Fire starters
On raw meat, storytelling, and what it means that humans may have figured out how to make fire more than 300,000 years earlier than previously known
Evidence found in England seems to suggest that some Neanderthals knew how to make fire and did it to make objects out of clay something like 415,000 years ago -- vastly longer ago than when it was previously thought. The ability to make fire substantially enlarged human abilities, since it made settlement possible in much colder places than our ancestors could have occupied before.
■ Fire also made it possible to cook meat and certain plants, killing off pathogens and making the food softer and easier to chew (which makes the eating process more efficient). Fewer calories expended on chewing and digestion means more net calories making it to the body per meal.

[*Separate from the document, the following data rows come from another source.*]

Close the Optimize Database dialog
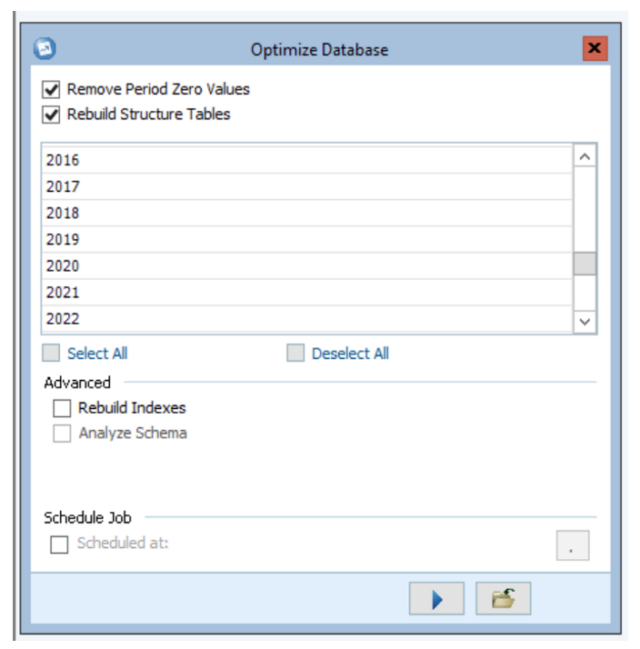The image size is (640, 649). pyautogui.click(x=595, y=48)
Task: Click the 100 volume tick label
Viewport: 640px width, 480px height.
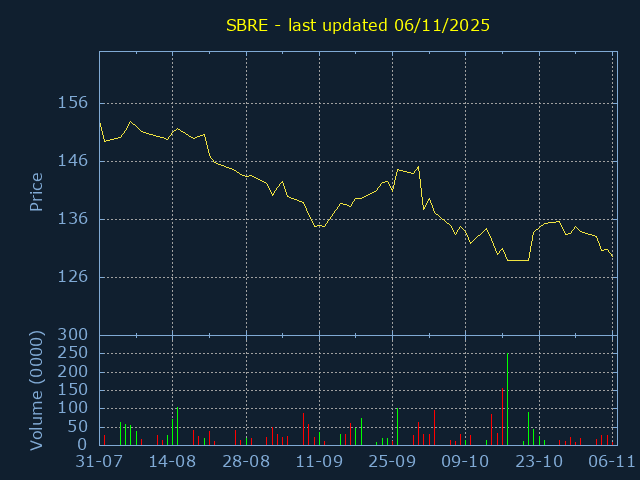Action: 74,408
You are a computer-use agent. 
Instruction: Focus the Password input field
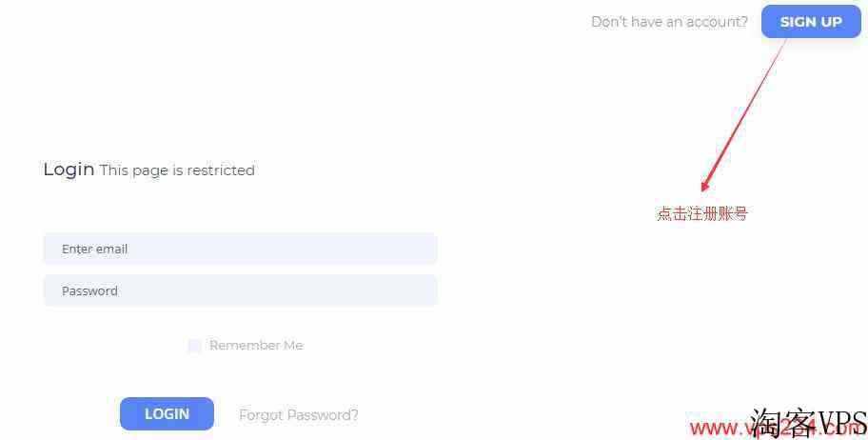click(x=240, y=290)
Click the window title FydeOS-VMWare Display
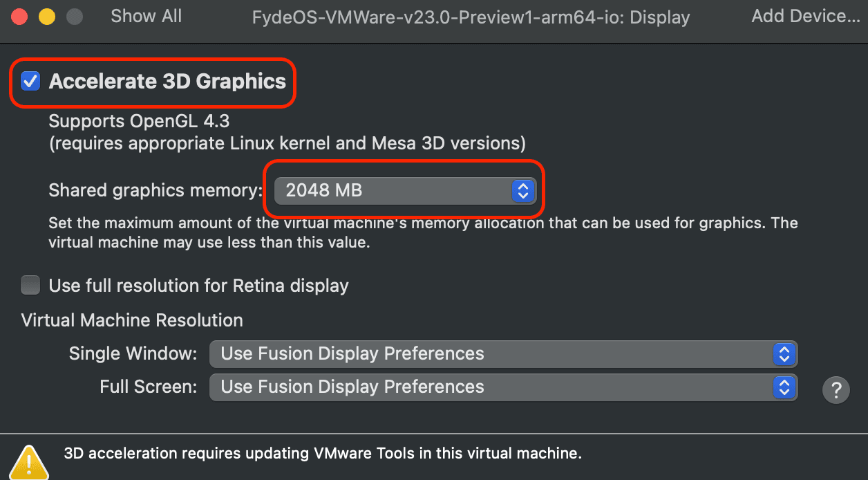 point(471,17)
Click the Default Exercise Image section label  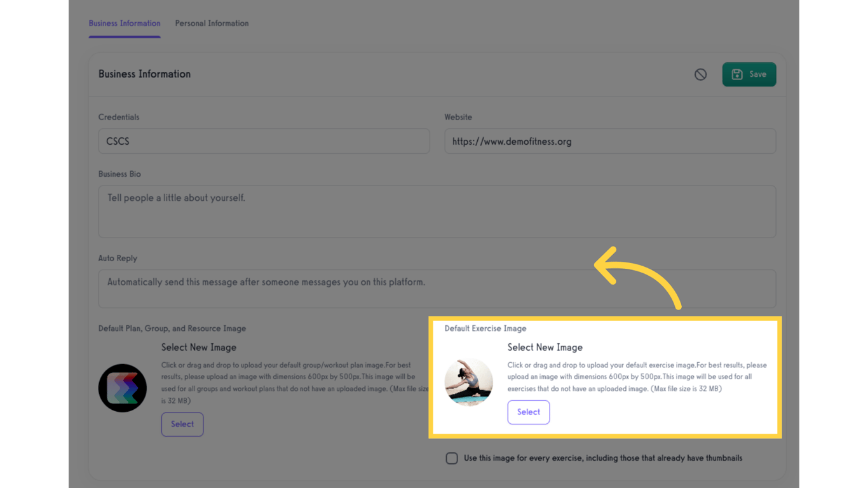pyautogui.click(x=485, y=329)
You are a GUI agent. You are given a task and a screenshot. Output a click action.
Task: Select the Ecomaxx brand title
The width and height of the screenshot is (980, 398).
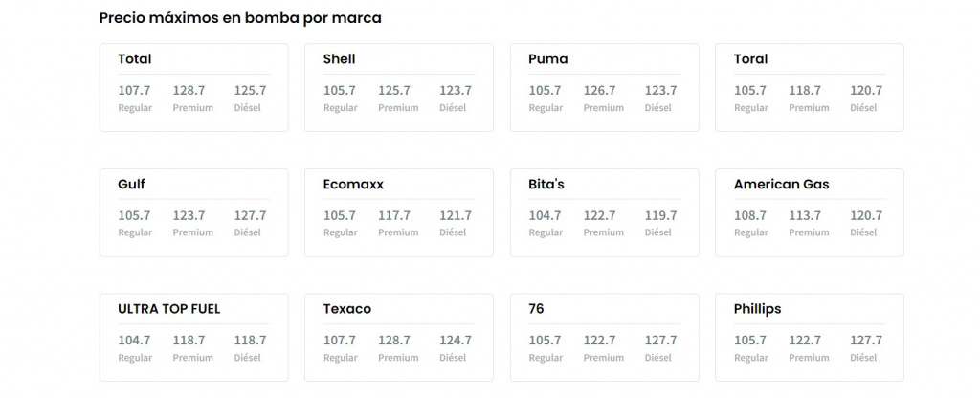(353, 184)
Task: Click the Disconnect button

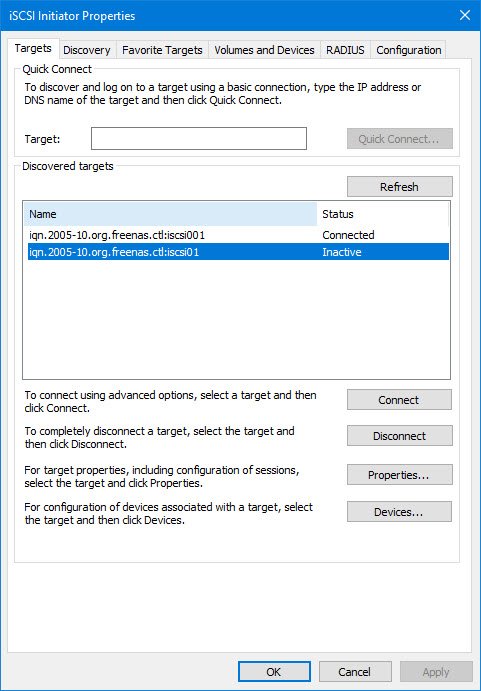Action: (399, 435)
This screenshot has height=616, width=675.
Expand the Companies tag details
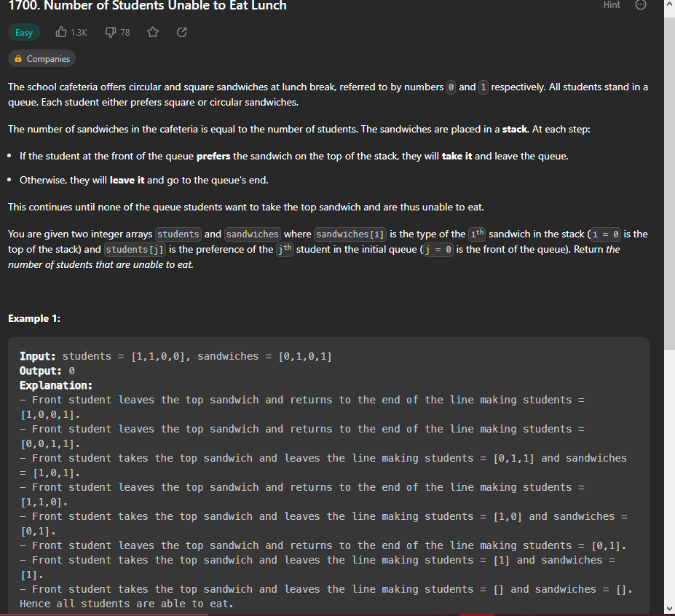click(x=42, y=58)
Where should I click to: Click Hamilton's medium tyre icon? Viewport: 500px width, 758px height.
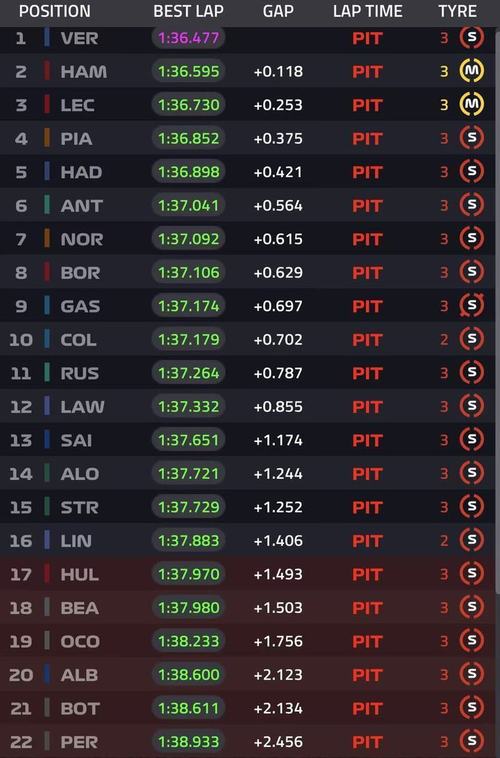tap(471, 71)
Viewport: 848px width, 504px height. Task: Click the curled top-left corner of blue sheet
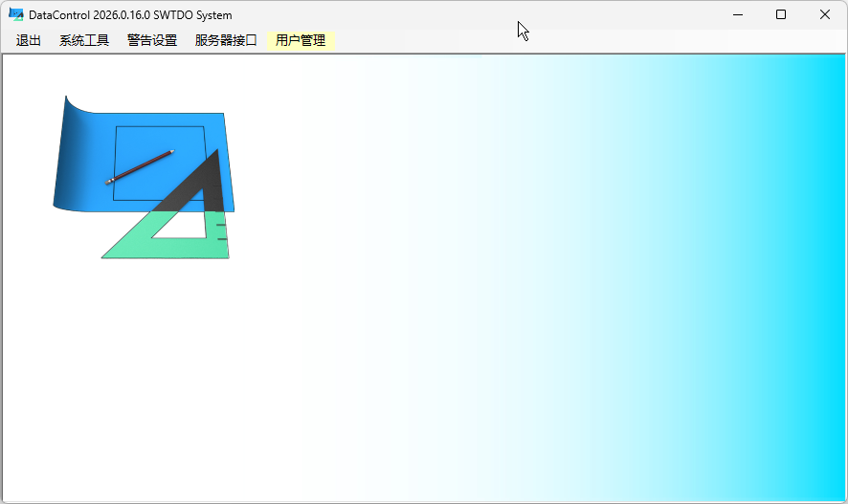point(69,103)
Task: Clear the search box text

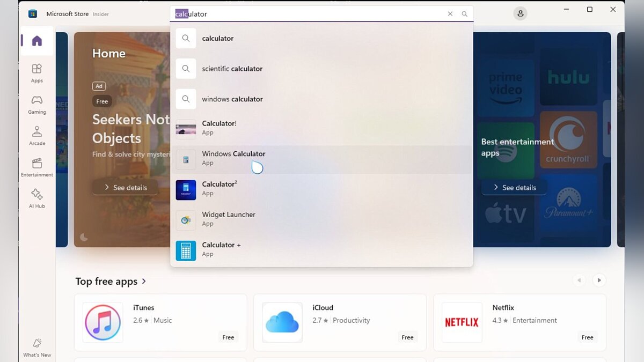Action: [450, 14]

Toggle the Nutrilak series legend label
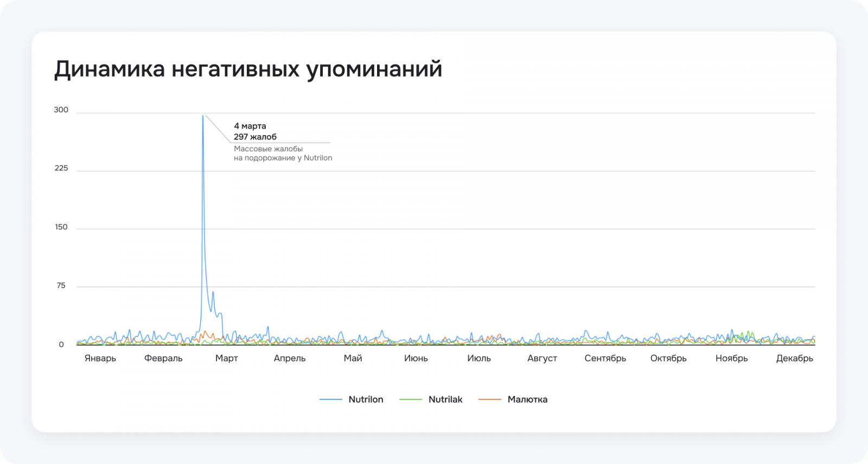(445, 399)
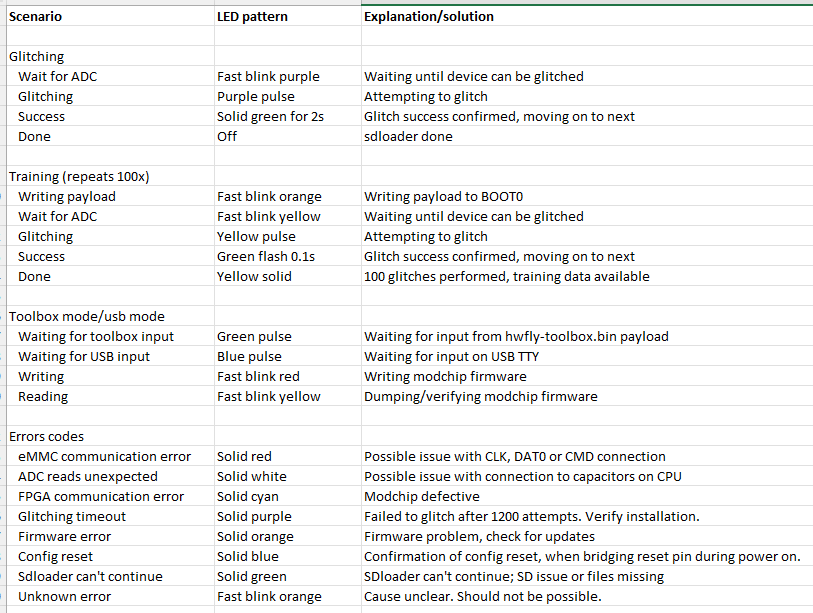Viewport: 813px width, 613px height.
Task: Select the Toolbox mode/usb mode cell
Action: click(x=110, y=316)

■ The efficiency gains don’t matter much one meal at a time, but added up over the course of years, and then over generations, it matters quite a lot. It also means more people can be fed from the results of the same hunt or harvest, which increased the size of the communities that could live together.
■ And since we are social animals who actively share our intelligence, larger groups would tend to mean more knowledge could be stored and shared. We have convincing evidence that Neanderthals had the capacity for speech as we know it, so the discovery makes it possible to imagine stories being told around a campfire more than 400,000 years ago -- or more than 13,000 human generations ago. The evidence makes the tale of human history much more interesting.